知らないのは僕だけなのかもしれないとさえ思う。詩に紛れながら、僕は、夢想をする。

誰もいない場所で、詩人が倒れる。

そのくちびるに、詩はあるか。

 

詩を書いて生きていきたい。

かつて、そんな願いをもって集まった男女がいた。

「現代詩人卵の会」。年齢もバラバラな彼らは、集い語らった後、10年後の再会を約束した。

フリーターとして日々を過ごしながら、詩を忘れられずにいた「僕」は、10年後の会合へと足を運び……かつて集った9人のうち、半数が既に亡くなっていることを知った。

概ねが自殺と思われること。それを聞いた主人公は、死んだ人について知りたいという気持ちを抱き、事情を知っている人々から話を聞いていく。

 

この作品は名探偵が出てきて事件に明確な答えを出すわけではありません。

フーダニットやハウダニットではなく、ホワイダニット……「なぜ」を問う話です。

それも概ねが自殺ですから、問いは「何故死んでしまったのか」。

当然、本人から話は聞けないので、周囲から話を聞いていくわけですが。

「僕」の持論である「詩を書きたくて詩人になった人間なんていない」を地で行く話だと思いました。

 

他の全てを選べなかったから。語りたい言葉を詩にするしかなかった。

この作品に出てくるキャラクターの多くは、既に亡くなった人を含め、どうしようもなく詩人であった。あるいは、詩人であろうとした。

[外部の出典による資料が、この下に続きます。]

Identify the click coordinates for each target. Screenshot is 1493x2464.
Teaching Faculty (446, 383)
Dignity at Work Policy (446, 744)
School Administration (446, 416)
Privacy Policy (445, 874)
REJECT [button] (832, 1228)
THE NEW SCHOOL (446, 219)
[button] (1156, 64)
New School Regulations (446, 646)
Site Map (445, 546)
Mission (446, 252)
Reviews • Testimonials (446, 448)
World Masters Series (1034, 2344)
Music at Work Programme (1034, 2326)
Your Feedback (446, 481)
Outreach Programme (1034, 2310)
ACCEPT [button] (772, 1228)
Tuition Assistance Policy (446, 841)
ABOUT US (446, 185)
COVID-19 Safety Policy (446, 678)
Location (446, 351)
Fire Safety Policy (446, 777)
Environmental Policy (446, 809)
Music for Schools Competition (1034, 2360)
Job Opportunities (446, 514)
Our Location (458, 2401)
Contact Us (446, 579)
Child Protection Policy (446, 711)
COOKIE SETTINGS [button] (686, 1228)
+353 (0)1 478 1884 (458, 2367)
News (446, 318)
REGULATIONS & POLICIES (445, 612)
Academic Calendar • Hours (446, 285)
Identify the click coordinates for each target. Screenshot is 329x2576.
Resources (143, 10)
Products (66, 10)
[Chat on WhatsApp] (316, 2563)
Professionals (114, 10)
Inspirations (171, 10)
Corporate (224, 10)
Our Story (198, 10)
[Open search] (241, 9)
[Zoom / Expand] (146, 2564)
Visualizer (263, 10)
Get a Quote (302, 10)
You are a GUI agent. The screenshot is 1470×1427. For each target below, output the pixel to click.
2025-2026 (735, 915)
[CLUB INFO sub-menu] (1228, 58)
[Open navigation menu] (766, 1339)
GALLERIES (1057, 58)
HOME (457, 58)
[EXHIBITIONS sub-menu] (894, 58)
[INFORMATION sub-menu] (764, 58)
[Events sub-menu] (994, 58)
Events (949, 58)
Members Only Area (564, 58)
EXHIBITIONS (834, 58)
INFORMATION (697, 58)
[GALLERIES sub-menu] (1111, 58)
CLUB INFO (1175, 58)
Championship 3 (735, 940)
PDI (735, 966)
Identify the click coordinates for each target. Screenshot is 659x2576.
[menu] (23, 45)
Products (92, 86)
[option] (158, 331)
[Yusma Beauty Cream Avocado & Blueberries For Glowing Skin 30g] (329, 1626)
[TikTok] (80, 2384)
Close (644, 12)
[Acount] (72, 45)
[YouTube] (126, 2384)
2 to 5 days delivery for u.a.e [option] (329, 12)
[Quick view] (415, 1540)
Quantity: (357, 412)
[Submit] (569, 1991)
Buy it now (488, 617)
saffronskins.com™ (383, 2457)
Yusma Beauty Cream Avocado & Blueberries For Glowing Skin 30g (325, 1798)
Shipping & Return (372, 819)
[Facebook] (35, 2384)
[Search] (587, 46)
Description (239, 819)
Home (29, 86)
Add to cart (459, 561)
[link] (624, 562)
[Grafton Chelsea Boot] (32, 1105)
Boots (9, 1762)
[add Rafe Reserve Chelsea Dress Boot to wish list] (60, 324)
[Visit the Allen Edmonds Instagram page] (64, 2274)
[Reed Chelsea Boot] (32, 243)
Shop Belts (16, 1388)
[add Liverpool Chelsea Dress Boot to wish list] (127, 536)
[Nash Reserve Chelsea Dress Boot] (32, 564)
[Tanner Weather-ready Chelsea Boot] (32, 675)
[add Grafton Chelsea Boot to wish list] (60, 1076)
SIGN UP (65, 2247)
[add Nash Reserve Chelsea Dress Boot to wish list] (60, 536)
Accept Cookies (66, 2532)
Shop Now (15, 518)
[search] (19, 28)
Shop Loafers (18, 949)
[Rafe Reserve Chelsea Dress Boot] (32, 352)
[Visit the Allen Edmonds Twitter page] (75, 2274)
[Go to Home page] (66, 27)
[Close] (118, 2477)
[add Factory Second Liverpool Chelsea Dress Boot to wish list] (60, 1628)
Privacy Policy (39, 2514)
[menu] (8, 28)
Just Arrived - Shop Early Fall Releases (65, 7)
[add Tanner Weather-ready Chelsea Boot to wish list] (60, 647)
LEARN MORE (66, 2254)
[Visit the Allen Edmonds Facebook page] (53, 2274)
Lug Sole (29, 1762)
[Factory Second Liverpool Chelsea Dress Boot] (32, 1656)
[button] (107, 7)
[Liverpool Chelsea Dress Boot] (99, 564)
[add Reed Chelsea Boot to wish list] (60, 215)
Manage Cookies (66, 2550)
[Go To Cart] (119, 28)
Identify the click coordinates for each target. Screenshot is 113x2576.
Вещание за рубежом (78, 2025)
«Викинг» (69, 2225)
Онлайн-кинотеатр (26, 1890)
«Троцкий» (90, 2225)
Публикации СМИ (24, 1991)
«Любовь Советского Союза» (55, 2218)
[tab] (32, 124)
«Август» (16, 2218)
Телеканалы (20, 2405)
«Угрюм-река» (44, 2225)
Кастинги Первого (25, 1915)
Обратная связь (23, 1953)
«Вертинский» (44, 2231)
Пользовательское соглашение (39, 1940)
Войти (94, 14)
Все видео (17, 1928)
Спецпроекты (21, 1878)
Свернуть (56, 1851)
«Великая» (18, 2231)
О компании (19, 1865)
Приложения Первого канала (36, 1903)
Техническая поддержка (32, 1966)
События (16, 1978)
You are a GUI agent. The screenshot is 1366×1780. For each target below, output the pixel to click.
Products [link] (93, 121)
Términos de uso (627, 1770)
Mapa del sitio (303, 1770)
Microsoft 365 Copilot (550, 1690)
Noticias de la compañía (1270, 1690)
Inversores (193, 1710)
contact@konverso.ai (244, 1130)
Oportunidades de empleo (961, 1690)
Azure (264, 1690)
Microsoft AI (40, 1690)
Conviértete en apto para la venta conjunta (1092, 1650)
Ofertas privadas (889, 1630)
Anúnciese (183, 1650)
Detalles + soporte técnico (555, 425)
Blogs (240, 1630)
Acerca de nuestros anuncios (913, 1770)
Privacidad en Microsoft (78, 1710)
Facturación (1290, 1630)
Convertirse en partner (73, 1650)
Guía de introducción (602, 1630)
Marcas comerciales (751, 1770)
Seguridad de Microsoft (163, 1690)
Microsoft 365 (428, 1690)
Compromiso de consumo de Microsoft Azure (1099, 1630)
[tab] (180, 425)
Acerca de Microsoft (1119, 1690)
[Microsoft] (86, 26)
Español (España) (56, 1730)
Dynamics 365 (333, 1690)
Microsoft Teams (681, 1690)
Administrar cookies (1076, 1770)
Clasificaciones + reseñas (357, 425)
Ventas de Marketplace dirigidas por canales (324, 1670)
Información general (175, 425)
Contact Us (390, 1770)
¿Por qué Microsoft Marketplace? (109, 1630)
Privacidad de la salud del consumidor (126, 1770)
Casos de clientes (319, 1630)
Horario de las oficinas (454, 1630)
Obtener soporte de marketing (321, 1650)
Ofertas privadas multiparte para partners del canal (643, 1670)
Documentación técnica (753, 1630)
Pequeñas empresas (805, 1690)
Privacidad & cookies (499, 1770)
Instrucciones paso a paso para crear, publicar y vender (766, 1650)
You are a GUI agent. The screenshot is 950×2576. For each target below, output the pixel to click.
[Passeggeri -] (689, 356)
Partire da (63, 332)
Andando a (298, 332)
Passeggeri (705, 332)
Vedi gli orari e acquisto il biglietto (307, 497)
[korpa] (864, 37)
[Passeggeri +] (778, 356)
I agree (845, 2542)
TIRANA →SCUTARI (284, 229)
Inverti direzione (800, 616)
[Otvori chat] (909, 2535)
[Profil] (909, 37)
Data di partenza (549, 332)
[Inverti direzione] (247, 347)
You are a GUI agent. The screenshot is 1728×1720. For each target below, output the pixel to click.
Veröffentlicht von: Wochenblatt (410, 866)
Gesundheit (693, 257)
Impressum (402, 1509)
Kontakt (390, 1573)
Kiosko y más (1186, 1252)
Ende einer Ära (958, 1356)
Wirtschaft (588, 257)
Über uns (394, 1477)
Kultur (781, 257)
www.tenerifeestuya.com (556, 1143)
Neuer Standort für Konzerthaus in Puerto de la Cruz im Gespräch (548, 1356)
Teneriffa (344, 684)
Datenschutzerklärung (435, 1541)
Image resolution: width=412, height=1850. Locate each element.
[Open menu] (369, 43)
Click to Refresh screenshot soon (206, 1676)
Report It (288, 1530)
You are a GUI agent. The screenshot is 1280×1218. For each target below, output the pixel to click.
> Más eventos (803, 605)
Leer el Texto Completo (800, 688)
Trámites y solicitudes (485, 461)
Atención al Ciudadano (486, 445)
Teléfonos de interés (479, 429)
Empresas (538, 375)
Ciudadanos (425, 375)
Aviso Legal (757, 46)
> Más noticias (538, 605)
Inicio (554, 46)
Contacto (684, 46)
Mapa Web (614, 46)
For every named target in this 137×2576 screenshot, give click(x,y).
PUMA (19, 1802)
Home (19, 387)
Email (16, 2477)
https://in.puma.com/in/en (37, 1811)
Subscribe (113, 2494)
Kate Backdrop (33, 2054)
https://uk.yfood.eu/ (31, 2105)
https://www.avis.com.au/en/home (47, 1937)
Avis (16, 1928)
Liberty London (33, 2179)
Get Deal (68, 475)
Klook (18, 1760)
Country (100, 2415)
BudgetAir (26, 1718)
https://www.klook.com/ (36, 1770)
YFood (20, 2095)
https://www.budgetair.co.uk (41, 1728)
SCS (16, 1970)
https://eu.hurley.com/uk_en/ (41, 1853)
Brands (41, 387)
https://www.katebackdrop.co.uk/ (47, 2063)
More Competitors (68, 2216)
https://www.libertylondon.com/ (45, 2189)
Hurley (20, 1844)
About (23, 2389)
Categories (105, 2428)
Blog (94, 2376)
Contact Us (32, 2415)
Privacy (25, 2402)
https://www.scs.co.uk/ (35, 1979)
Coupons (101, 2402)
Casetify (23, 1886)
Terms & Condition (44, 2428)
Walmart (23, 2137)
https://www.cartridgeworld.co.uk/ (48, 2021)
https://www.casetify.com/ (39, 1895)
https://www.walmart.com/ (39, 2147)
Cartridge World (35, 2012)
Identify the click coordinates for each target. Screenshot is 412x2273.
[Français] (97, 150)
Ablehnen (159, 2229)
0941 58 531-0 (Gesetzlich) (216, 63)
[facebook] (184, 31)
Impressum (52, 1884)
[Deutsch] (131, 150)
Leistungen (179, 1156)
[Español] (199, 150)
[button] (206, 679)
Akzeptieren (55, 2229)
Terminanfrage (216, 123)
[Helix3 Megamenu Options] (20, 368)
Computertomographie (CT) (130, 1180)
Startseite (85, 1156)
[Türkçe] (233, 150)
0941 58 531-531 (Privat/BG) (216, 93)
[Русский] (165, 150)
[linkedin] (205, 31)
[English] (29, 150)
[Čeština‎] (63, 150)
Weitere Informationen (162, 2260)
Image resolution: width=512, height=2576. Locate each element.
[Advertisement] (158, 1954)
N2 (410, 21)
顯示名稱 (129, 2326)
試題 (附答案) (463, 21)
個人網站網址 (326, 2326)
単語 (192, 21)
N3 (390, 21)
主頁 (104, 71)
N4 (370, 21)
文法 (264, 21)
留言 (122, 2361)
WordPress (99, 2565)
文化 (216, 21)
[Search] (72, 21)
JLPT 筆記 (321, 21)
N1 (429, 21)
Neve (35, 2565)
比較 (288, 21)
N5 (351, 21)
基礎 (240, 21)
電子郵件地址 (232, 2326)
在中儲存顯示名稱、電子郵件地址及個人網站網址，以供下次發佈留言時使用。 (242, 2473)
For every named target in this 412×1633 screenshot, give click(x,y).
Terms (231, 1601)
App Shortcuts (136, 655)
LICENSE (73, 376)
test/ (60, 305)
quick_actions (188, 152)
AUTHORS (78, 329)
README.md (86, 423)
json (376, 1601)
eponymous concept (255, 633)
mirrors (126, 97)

詩を選ぶしかなかったように。きっと、本人たちはそうすることしか、なかった。

 

それは残された人々からすれば「そんなことの為に」と言ってしまうような物だったりします。

でも、選んでしまった。その決断が心に棘が刺さったように、残ります。

必ずしも謎を解いて救われる誰かがいるのではなく、傷つけるケースもあります。だから、好みは分かれるかもしれない。

ただ自分は結構気に入りました。どうしようもなく詩人であった彼らの生き様が、忘れられないから。